Exercise goal: With the first line below as the start and the line containing "[Share on LinkedIn] (37, 372)" as the end, copy every line between them exactly, ends included.

Items from a dataset:
··········
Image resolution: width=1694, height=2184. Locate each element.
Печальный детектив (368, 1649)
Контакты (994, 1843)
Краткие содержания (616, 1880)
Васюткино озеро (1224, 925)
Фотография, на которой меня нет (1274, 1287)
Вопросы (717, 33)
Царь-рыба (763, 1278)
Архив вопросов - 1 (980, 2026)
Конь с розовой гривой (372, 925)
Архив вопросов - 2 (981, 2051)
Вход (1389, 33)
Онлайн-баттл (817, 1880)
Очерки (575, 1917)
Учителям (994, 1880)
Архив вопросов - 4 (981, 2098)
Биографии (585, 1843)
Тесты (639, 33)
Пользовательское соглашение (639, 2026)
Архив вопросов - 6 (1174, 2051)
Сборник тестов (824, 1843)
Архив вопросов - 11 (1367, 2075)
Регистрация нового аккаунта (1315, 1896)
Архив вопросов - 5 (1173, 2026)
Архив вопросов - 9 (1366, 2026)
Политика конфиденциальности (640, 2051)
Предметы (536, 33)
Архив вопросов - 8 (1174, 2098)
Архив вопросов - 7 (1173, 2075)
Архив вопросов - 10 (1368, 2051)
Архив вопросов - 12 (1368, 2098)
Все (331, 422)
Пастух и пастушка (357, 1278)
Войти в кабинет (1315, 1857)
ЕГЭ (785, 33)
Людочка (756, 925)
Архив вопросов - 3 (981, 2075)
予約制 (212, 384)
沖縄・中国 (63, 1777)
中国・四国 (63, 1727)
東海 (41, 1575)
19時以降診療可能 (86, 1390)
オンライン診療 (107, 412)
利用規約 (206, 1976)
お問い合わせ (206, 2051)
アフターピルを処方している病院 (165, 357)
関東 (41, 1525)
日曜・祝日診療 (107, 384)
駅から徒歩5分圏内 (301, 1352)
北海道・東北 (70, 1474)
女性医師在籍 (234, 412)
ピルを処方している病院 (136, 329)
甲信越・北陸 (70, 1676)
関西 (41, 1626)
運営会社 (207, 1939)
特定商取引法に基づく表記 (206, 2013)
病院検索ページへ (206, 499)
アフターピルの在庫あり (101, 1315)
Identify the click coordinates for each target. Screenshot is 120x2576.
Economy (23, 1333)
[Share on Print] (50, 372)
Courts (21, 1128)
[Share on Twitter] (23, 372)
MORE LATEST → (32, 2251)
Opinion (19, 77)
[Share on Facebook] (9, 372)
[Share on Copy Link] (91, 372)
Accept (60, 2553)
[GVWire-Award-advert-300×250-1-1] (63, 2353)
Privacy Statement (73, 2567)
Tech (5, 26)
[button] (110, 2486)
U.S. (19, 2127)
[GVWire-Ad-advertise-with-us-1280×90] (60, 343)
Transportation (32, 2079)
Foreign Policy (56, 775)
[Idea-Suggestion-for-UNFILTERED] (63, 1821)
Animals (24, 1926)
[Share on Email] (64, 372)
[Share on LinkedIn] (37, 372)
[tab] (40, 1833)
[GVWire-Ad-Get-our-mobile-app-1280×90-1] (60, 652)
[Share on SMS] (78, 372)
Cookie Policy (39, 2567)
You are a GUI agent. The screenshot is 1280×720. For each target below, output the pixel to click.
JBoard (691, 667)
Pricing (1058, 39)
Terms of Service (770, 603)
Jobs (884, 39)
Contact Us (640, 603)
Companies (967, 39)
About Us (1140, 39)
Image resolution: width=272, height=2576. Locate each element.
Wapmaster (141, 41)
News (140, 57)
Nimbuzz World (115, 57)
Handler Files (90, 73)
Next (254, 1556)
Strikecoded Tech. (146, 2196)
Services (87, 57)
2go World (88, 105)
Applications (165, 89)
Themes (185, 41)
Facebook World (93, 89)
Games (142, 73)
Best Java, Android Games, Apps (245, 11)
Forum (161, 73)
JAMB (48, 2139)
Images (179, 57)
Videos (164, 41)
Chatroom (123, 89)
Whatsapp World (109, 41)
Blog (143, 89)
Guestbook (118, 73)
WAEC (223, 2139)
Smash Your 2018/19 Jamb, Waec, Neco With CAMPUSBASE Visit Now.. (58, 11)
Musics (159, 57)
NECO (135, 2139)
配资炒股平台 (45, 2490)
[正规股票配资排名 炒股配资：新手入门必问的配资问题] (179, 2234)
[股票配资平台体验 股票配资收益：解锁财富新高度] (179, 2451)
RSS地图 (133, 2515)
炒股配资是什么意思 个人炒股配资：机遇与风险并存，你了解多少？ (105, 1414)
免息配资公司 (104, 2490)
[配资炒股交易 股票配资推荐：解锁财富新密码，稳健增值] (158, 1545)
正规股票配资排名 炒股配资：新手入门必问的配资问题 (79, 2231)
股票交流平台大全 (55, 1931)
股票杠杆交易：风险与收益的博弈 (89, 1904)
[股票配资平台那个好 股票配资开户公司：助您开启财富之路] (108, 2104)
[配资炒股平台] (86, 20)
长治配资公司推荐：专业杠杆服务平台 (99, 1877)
··········
Exercise answer:
Image resolution: width=1694, height=2184. Locate each element.
Печальный детектив (368, 1649)
Контакты (994, 1843)
Краткие содержания (616, 1880)
Васюткино озеро (1224, 925)
Фотография, на которой меня нет (1274, 1287)
Вопросы (717, 33)
Царь-рыба (763, 1278)
Архив вопросов - 1 (980, 2026)
Конь с розовой гривой (372, 925)
Архив вопросов - 2 (981, 2051)
Вход (1389, 33)
Онлайн-баттл (817, 1880)
Очерки (575, 1917)
Учителям (994, 1880)
Архив вопросов - 4 (981, 2098)
Биографии (585, 1843)
Тесты (639, 33)
Пользовательское соглашение (639, 2026)
Архив вопросов - 6 (1174, 2051)
Сборник тестов (824, 1843)
Архив вопросов - 11 (1367, 2075)
Регистрация нового аккаунта (1315, 1896)
Архив вопросов - 5 (1173, 2026)
Архив вопросов - 9 (1366, 2026)
Политика конфиденциальности (640, 2051)
Предметы (536, 33)
Архив вопросов - 8 (1174, 2098)
Архив вопросов - 7 (1173, 2075)
Архив вопросов - 10 (1368, 2051)
Архив вопросов - 12 (1368, 2098)
Все (331, 422)
Пастух и пастушка (357, 1278)
Войти в кабинет (1315, 1857)
ЕГЭ (785, 33)
Людочка (756, 925)
Архив вопросов - 3 (981, 2075)
予約制 (212, 384)
沖縄・中国 (63, 1777)
中国・四国 (63, 1727)
東海 (41, 1575)
19時以降診療可能 (86, 1390)
オンライン診療 (107, 412)
利用規約 (206, 1976)
お問い合わせ (206, 2051)
アフターピルを処方している病院 (165, 357)
関東 (41, 1525)
日曜・祝日診療 (107, 384)
駅から徒歩5分圏内 (301, 1352)
北海道・東北 (70, 1474)
女性医師在籍 (234, 412)
ピルを処方している病院 (136, 329)
甲信越・北陸 (70, 1676)
関西 (41, 1626)
運営会社 (207, 1939)
特定商取引法に基づく表記 (206, 2013)
病院検索ページへ (206, 499)
アフターピルの在庫あり (101, 1315)
Identify the click coordinates for each target. Screenshot is 120x2576.
Economy (23, 1333)
[Share on Print] (50, 372)
Courts (21, 1128)
[Share on Twitter] (23, 372)
MORE LATEST → (32, 2251)
Opinion (19, 77)
[Share on Facebook] (9, 372)
[Share on Copy Link] (91, 372)
Accept (60, 2553)
[GVWire-Award-advert-300×250-1-1] (63, 2353)
Privacy Statement (73, 2567)
Tech (5, 26)
[button] (110, 2486)
U.S. (19, 2127)
[GVWire-Ad-advertise-with-us-1280×90] (60, 343)
Transportation (32, 2079)
Foreign Policy (56, 775)
[Idea-Suggestion-for-UNFILTERED] (63, 1821)
Animals (24, 1926)
[Share on Email] (64, 372)
[Share on LinkedIn] (37, 372)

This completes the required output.